Isak Dinesen (Karen Blixen)
[Writer, b. 1885, Rungsted, Denmark, d. 1962, Rungsted, Denmark.]

 I do not see eye to eye with the camera. 
 Here and there, in some older houses, old faded daguerreotypes still hang on the walls... They seem to us to be very simple... compared with the artistic and skillful portraits made in later days... Here was a photograph that at one time had been “the last word,” a very modern portrait... Today it is just a part of cultural history. The small yellowed surface has acquired depth, an admonishing perspective. We hold in our hand a symbol of the structure and ideology of an epoch. 

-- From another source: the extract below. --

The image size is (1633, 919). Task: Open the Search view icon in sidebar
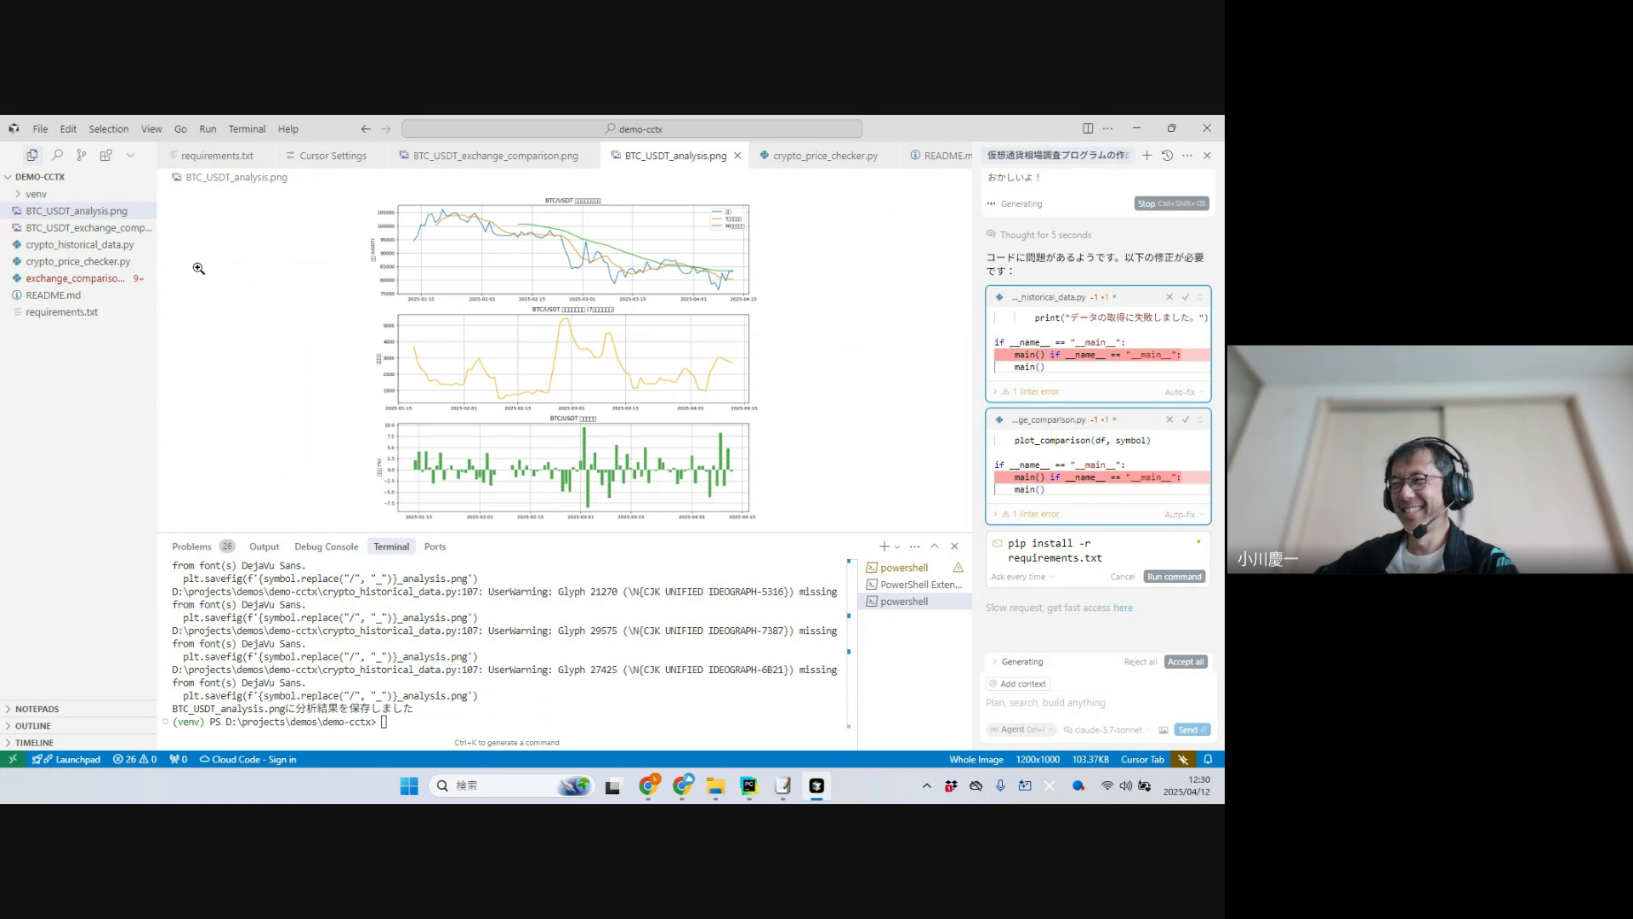pos(57,155)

 The real difference between God and human beings is that God cannot stand continence. No sooner has he created a season of a year, or a time of day, than he wishes for something quite different and sweeps it all away. And human beings cleave to the existing state of things. All their lives they are striving to hold the moment fast, and are up against a force majeure. Their art itself is nothing but the attempt to catch by all means the one particular moment, one mood, one light, the momentary beauty of one woman or one flower, and make it everlasting. 
 Your own self, your personality and existence are reflected within the mind of each of the people whom you meet, ... into a likeness, a caricature of yourself, which still lives on and appears to be, in some way, the truth about you. Even a flattering picture is... a lie.